Large-Eddy Simulation results of the multi-element combustion test case

Fig. 6
figure 6

Scatter plot of the multi-element test case at \(x = 200\) mm

Finally, a 60 degrees section of a full-scale methane-fired thrust chamber demonstrator (TCD) defined by ArianeGroup has been investigated focusing on flame-flame interaction, see Fig. 7. The operating conditions of the TCD are inspired by the Prometheus engine. The LES result reveals strong flame-flame interaction starting at \(x/D \approx 3\). As a consequence, temperatures below 1500 K are only present up to \(x/D \approx 10\) which is very different to the investigation of a single injection element under identical operating conditions where flame-flame interaction is inherently missing  [31].

Fig. 7
figure 7

Large-Eddy Simulation result of the temperature field of the full-scale TCD

4 Conclusion

For the development of future rocket engines, CFD is an indispensable tool.

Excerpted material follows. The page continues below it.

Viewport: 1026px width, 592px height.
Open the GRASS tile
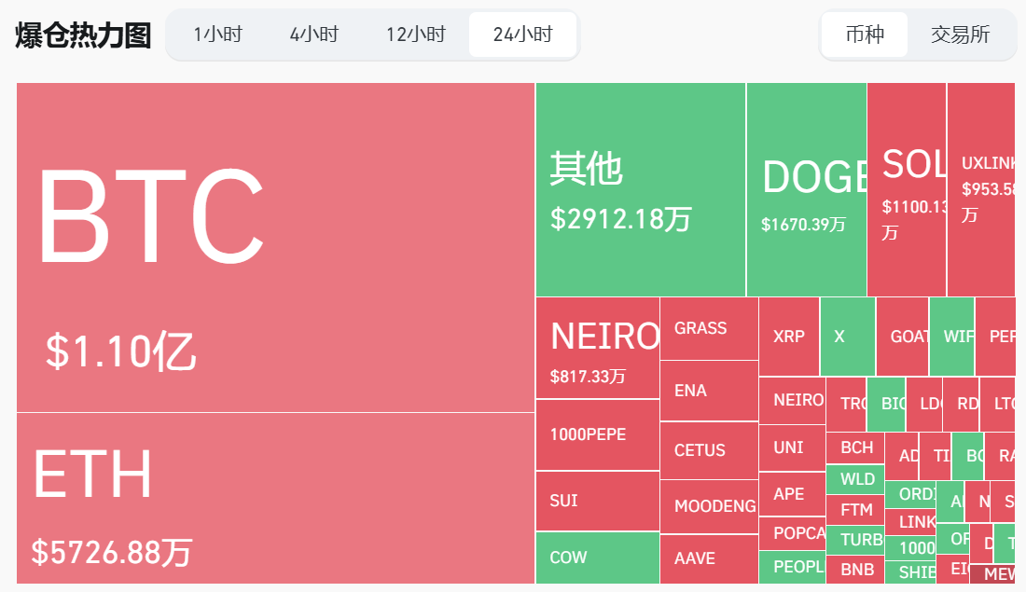tap(709, 328)
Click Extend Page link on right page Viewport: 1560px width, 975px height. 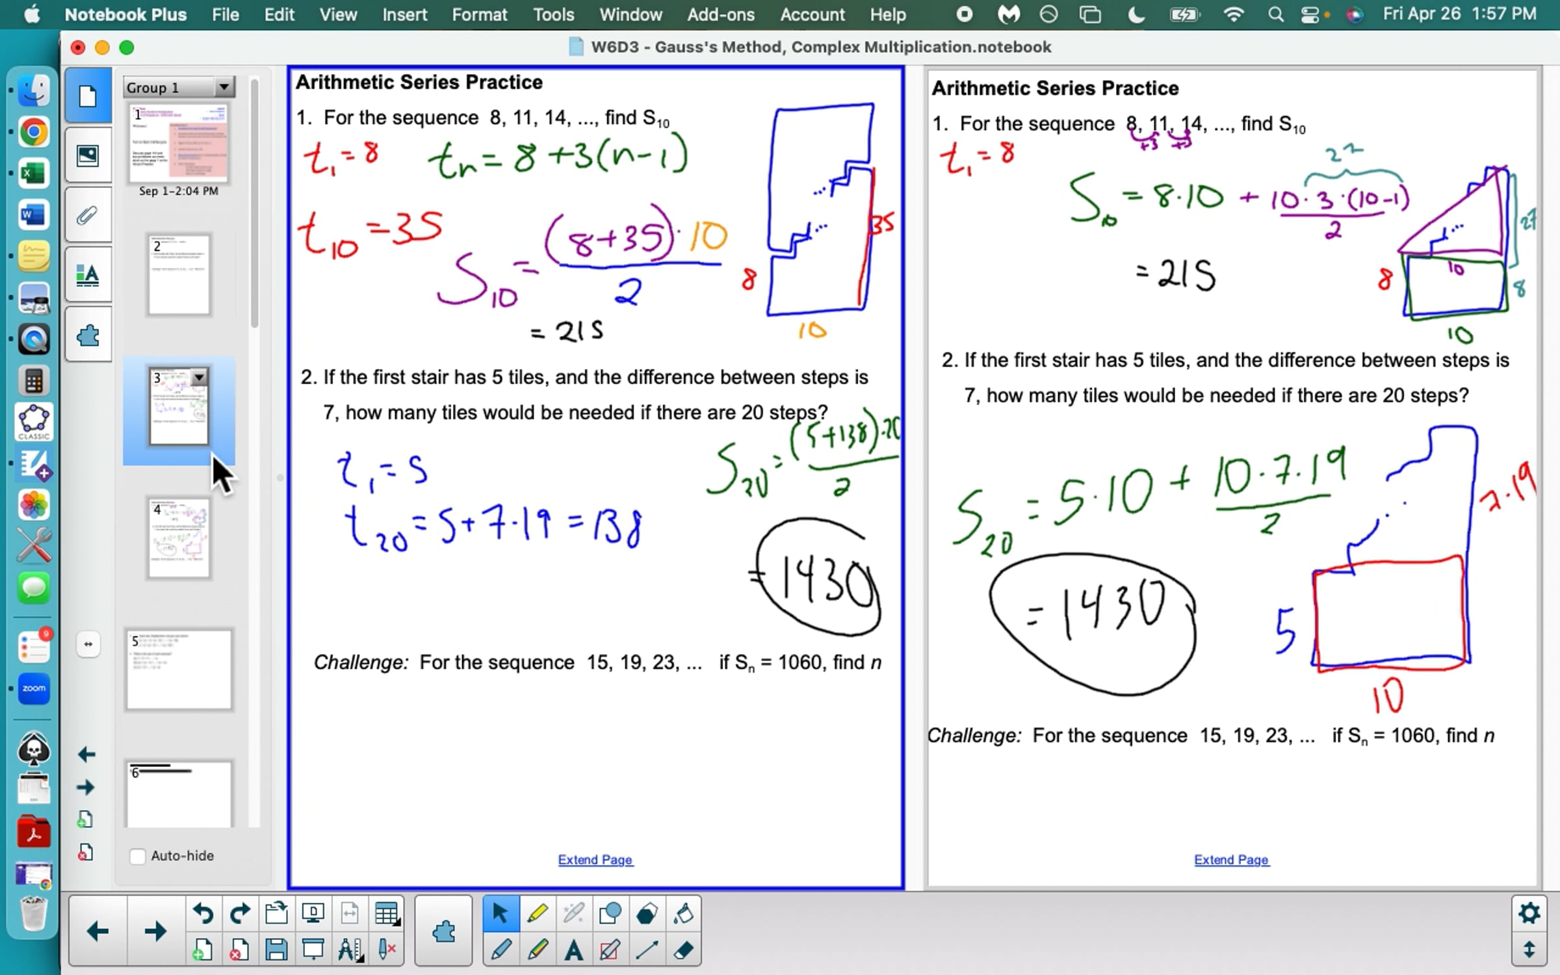pyautogui.click(x=1231, y=859)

Together with suitable experiments, numerical investigations can provide insight into the flow field and increase the knowledge and understanding of the complex on-going processes. In the present work, the focus was put on the validation of thermodynamics and combustion modeling. By means of LESs it could be shown that single-phase instabilities can occur during mixing and combustion under LRE-like conditions rendering the dense-gas approach invalid. For a single- and a multi-element model-combustor, numerical heat flux predictions were compared to experimental data. Wall-modeled LES together with a high-fidelity combustion model is a promising candidate for an accurate prediction.